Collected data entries
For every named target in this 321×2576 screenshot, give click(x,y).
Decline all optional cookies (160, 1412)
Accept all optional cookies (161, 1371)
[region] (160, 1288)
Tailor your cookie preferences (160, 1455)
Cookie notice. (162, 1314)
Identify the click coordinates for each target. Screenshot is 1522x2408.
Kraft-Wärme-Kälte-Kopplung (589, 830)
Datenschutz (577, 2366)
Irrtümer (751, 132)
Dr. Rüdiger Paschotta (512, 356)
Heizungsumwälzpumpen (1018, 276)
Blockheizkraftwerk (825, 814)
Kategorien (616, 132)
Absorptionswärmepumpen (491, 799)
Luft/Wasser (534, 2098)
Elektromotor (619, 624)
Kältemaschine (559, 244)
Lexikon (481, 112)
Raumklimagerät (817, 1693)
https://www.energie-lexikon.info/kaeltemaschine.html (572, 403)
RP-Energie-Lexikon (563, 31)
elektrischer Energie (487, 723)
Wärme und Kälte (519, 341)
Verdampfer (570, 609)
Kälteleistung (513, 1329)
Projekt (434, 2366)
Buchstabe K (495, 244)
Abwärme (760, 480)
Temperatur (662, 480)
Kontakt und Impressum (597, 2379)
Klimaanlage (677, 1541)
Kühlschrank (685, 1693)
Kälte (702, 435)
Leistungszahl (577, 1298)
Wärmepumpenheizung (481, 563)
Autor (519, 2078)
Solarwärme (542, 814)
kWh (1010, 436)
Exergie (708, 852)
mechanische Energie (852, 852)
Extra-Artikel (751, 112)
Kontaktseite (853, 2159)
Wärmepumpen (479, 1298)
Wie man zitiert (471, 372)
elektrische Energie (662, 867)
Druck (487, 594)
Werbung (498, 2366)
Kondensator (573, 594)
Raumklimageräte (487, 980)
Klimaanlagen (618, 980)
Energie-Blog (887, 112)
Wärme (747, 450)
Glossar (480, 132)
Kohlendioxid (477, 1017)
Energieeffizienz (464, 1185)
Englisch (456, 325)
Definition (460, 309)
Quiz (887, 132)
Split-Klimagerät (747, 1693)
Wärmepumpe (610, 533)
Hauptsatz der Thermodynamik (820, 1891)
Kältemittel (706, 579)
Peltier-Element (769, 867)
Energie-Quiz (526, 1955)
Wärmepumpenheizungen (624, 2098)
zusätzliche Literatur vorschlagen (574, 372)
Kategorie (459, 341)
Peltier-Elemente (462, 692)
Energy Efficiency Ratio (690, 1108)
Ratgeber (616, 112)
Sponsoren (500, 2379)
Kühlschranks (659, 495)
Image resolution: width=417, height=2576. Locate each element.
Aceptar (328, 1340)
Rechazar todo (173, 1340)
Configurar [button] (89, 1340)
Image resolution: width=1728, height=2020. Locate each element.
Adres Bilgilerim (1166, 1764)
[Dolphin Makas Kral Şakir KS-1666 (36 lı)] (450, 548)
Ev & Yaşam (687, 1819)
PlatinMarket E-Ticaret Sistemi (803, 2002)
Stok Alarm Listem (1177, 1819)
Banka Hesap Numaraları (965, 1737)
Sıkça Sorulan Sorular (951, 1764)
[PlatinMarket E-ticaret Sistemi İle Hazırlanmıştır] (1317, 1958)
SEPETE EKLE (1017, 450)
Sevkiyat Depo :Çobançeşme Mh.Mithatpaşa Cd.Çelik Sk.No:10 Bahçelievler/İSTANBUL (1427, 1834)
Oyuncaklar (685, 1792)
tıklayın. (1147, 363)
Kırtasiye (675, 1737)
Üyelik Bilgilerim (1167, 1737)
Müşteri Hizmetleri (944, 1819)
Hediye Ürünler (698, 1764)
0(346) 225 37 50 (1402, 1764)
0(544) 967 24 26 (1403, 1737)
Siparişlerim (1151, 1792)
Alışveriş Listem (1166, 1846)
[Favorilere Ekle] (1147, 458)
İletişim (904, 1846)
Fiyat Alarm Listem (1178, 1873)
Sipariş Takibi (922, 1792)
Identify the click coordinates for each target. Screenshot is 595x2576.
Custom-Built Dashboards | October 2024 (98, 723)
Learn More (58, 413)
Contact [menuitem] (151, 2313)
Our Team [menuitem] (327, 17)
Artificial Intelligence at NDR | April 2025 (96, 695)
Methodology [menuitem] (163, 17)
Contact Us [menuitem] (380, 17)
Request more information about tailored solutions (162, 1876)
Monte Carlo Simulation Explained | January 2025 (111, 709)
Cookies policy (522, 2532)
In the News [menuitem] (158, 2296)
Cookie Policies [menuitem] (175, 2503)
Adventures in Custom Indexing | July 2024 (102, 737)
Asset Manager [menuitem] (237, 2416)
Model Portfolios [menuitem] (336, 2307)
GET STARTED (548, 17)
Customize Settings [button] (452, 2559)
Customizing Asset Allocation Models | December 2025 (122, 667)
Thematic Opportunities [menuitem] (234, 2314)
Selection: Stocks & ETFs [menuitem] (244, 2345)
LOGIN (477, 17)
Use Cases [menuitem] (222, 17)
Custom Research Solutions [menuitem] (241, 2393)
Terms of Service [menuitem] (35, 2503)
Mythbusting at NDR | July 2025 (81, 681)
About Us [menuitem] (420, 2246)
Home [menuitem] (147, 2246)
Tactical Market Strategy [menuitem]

▸ Exercise requirements:
Only a number is wanted here: the count of lines above that contain the word "click".

▸ Written solution:
3